ABOUT THIS TASK
Extract the lines from the first one in the records below through the line containing "Click the 'JVM Version:' log entry", keeping both ends and leaving out any pictures.

SOURCE MATERIAL

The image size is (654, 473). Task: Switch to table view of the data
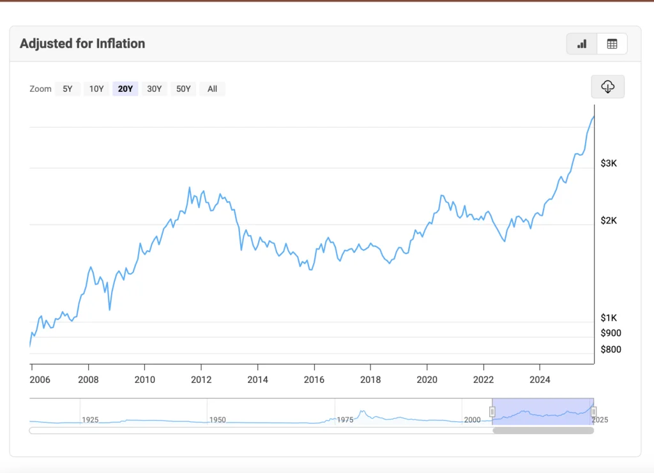612,43
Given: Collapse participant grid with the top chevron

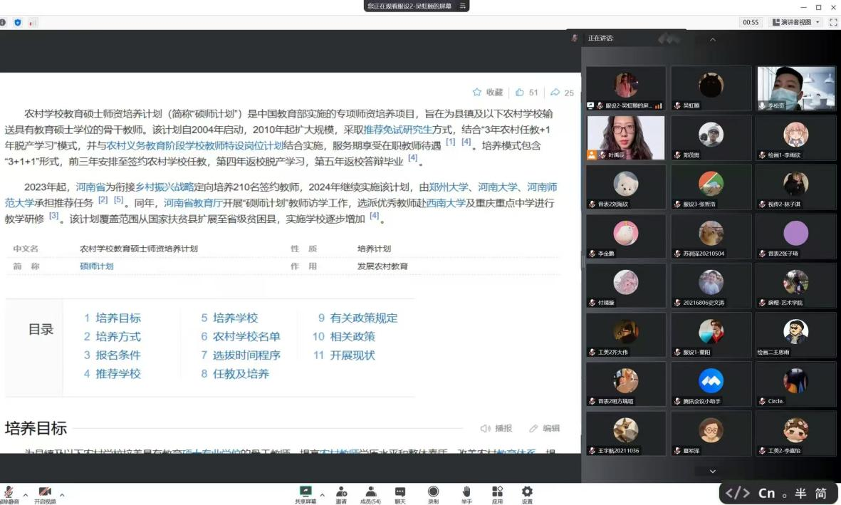Looking at the screenshot, I should click(x=712, y=40).
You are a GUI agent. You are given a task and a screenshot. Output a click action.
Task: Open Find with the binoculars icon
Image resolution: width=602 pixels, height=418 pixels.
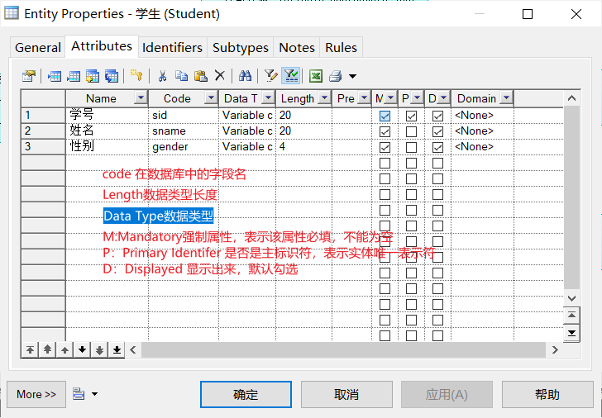pyautogui.click(x=245, y=76)
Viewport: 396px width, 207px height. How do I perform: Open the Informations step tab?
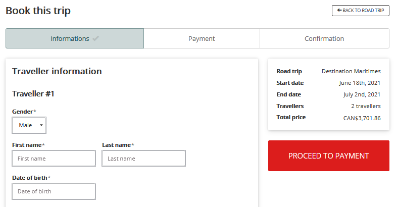(x=75, y=38)

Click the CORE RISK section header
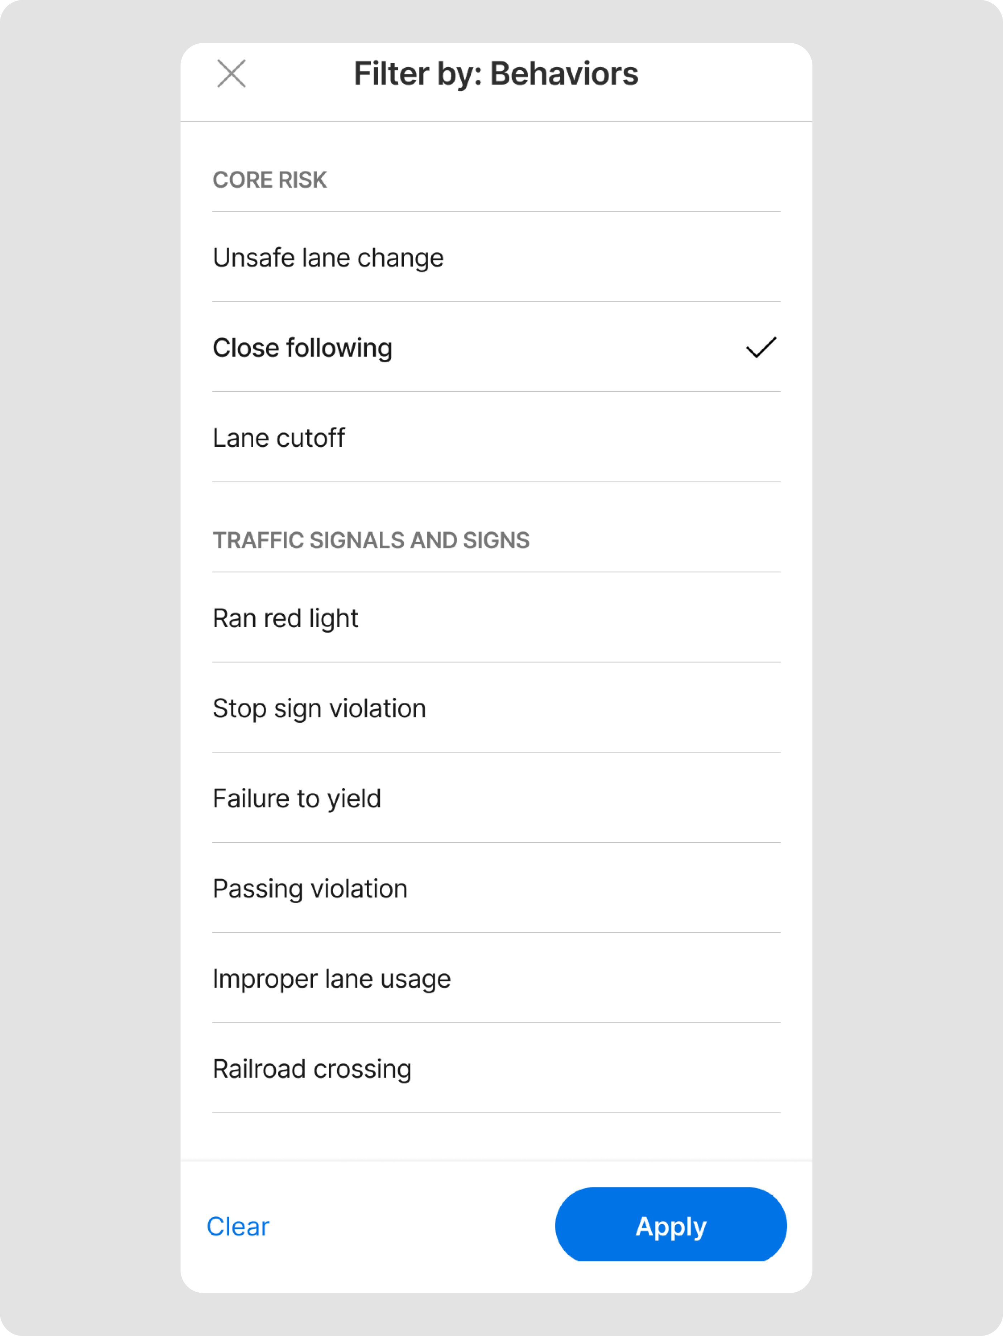(269, 180)
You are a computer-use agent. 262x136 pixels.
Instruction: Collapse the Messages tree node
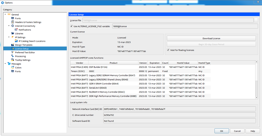point(5,64)
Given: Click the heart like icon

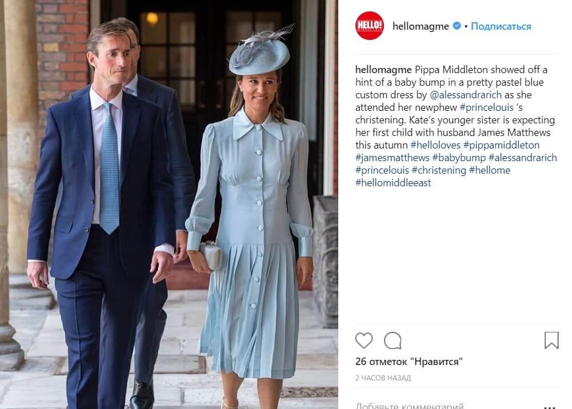Looking at the screenshot, I should point(363,341).
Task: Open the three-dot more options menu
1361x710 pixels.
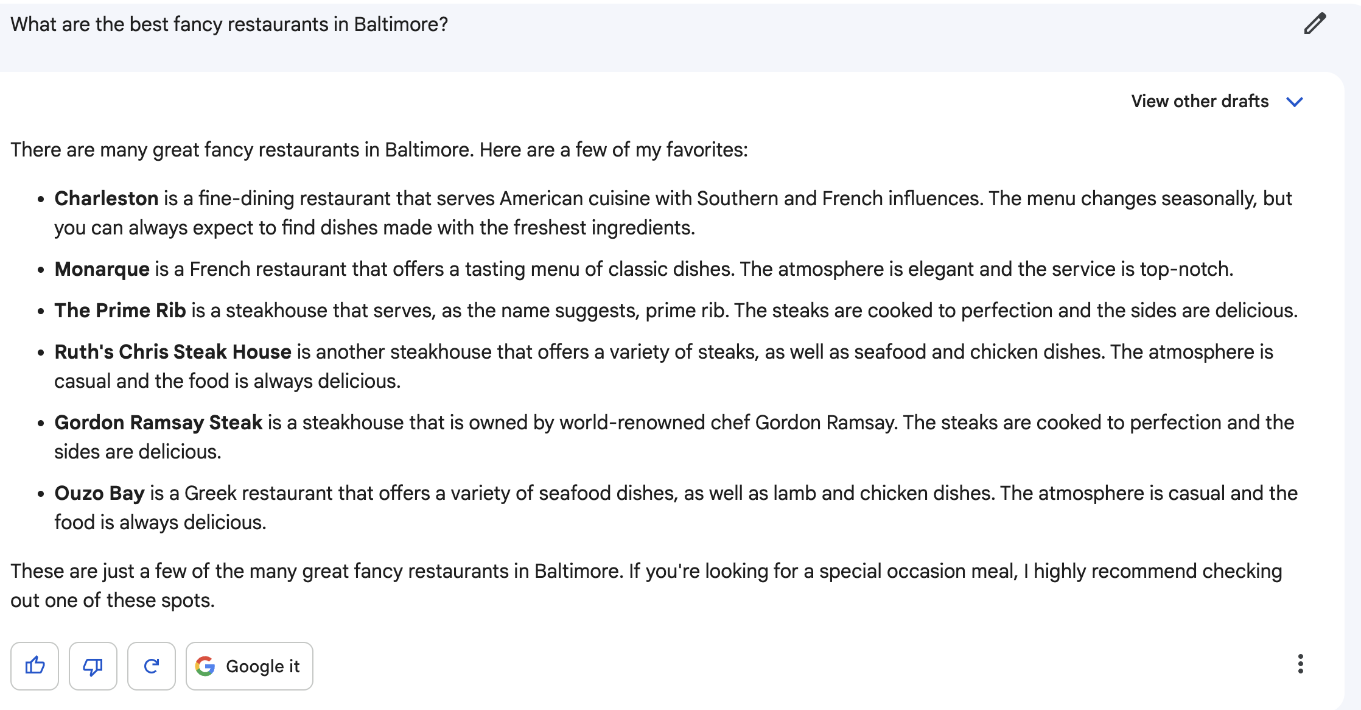Action: [x=1300, y=664]
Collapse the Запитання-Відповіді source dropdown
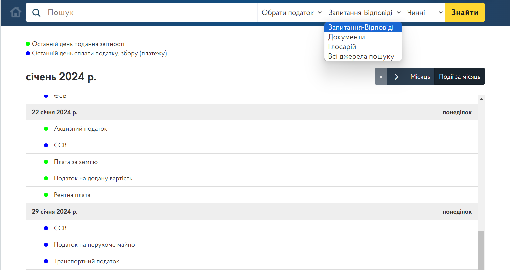Image resolution: width=510 pixels, height=270 pixels. [x=364, y=13]
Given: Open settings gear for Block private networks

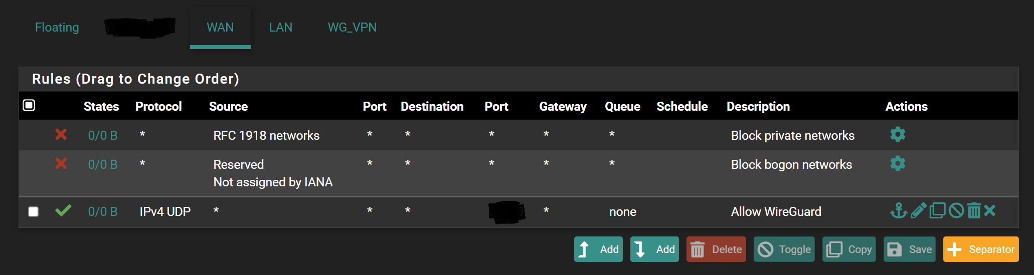Looking at the screenshot, I should coord(898,134).
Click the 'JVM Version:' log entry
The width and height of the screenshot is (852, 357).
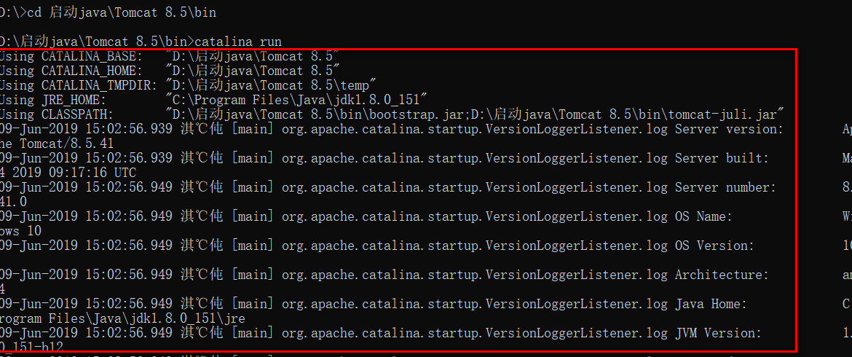click(x=718, y=332)
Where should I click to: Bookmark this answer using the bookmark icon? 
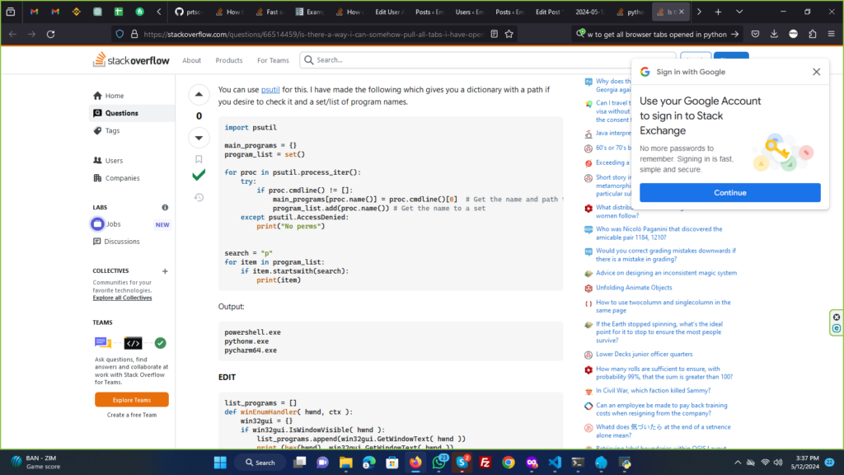tap(199, 159)
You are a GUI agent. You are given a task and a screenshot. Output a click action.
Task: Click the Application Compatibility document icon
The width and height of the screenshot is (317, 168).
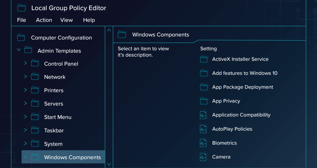pyautogui.click(x=203, y=115)
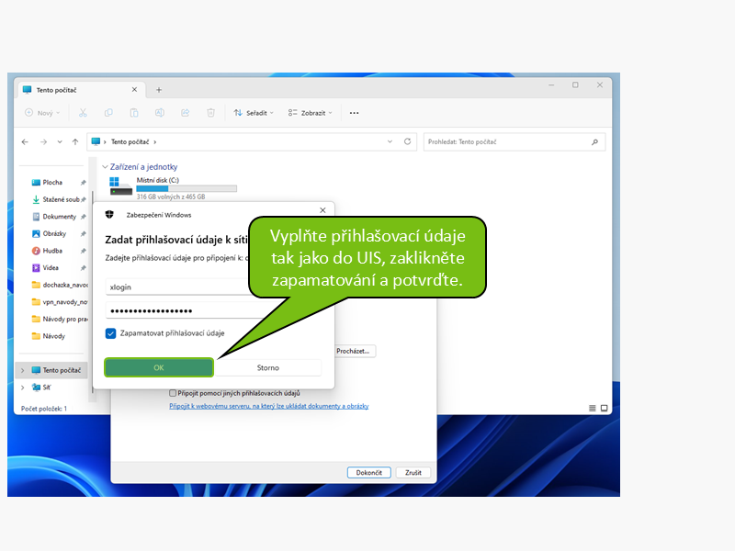The height and width of the screenshot is (551, 735).
Task: Click the Paste clipboard icon
Action: pos(134,113)
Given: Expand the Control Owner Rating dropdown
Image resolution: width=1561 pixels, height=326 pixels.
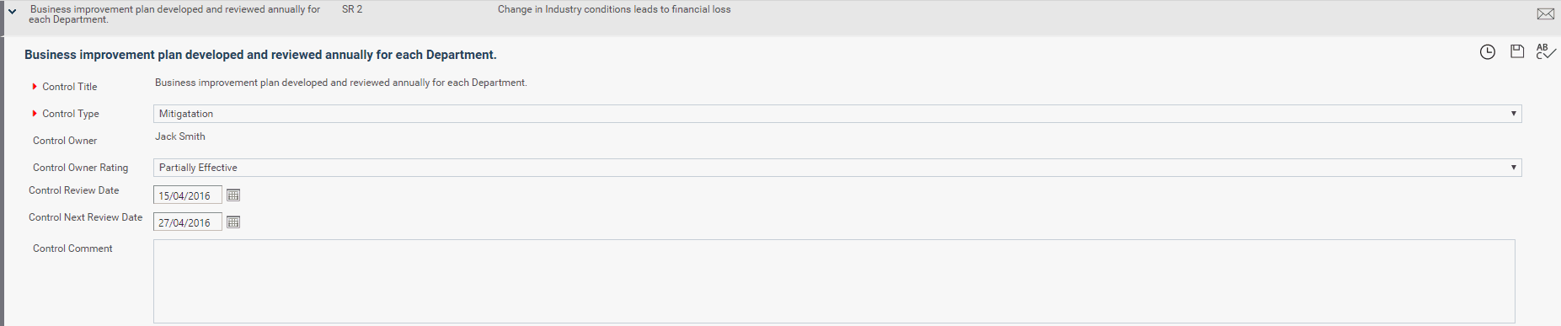Looking at the screenshot, I should (837, 168).
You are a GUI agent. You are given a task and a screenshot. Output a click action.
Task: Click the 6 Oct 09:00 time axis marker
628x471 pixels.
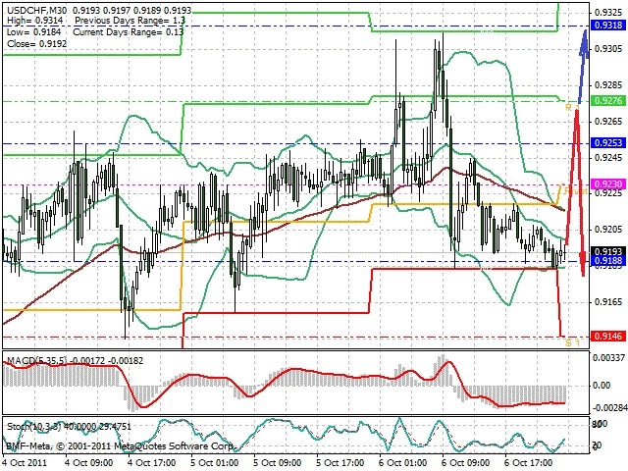click(x=463, y=462)
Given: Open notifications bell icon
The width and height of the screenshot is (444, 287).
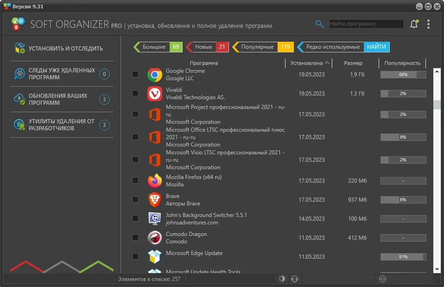Looking at the screenshot, I should click(414, 24).
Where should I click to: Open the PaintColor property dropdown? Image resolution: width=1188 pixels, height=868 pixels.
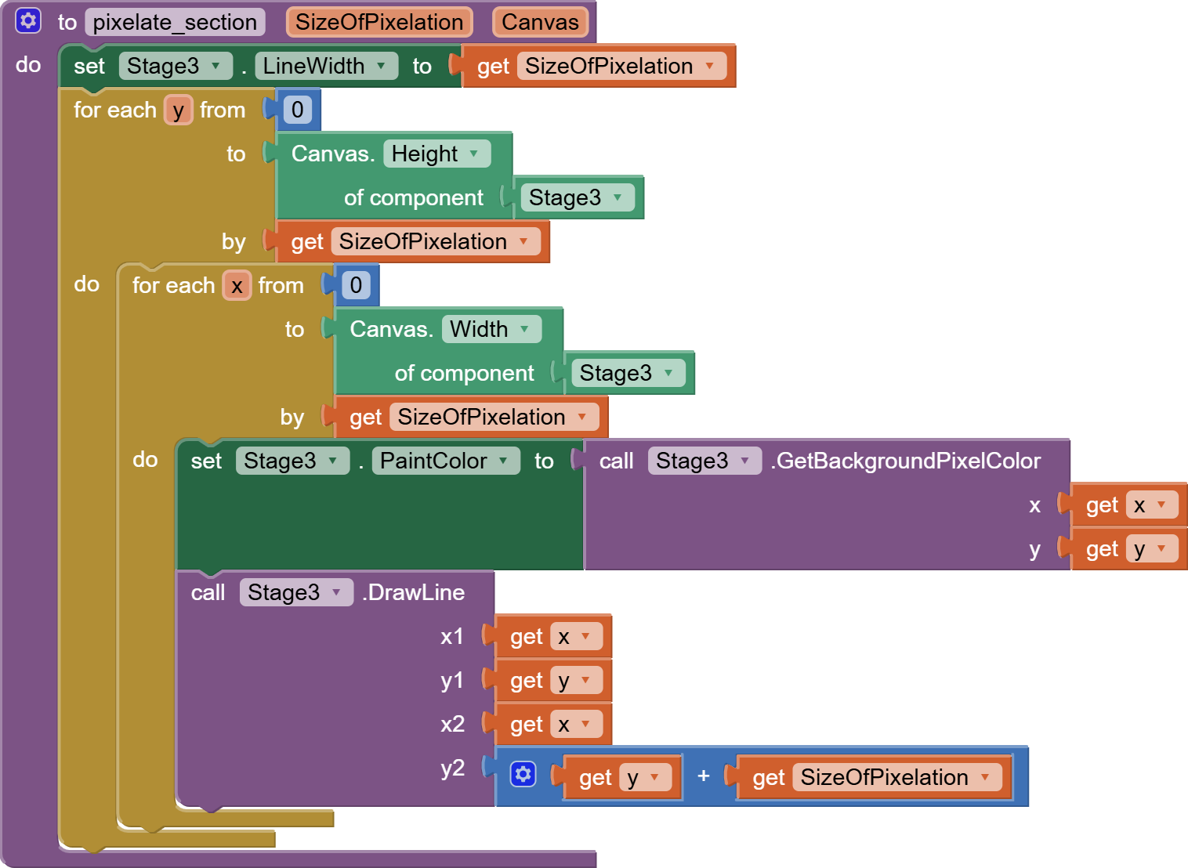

EXERCISE OUTPUT
The image size is (654, 473). Task: Switch to table view of the data
612,43
Given: Collapse participant grid with the top chevron

Looking at the screenshot, I should click(x=712, y=40).
You are a GUI agent. You are given a task and a screenshot. Output a click action.
Task: Open Find with the binoculars icon
Image resolution: width=602 pixels, height=418 pixels.
pyautogui.click(x=245, y=76)
Viewport: 396px width, 207px height. How do I perform: Open the Informations step tab?
(x=75, y=38)

Click the CORE RISK section header
(269, 180)
You are a computer-use agent. 262x136 pixels.
Instruction: Collapse the Messages tree node
point(5,64)
Given: Click the heart like icon

Looking at the screenshot, I should point(363,341).
Task: Open the three-dot more options menu
1361x710 pixels.
Action: [x=1300, y=664]
Collapse the Запитання-Відповіді source dropdown
Image resolution: width=510 pixels, height=270 pixels. [x=364, y=13]
Given: Open settings gear for Block private networks

Looking at the screenshot, I should coord(898,134).
Click the 'JVM Version:' log entry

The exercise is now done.